>>>

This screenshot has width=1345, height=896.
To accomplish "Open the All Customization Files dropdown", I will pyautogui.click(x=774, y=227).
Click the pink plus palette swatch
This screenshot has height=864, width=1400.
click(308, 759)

<<<

- **EXERCISE PROMPT**
Top to bottom, transcribe every line above exactly.

- **YOUR SOLUTION**
This screenshot has width=1345, height=896.
To accomplish "Open the All Customization Files dropdown", I will pyautogui.click(x=774, y=227).
Click the pink plus palette swatch
This screenshot has height=864, width=1400.
click(308, 759)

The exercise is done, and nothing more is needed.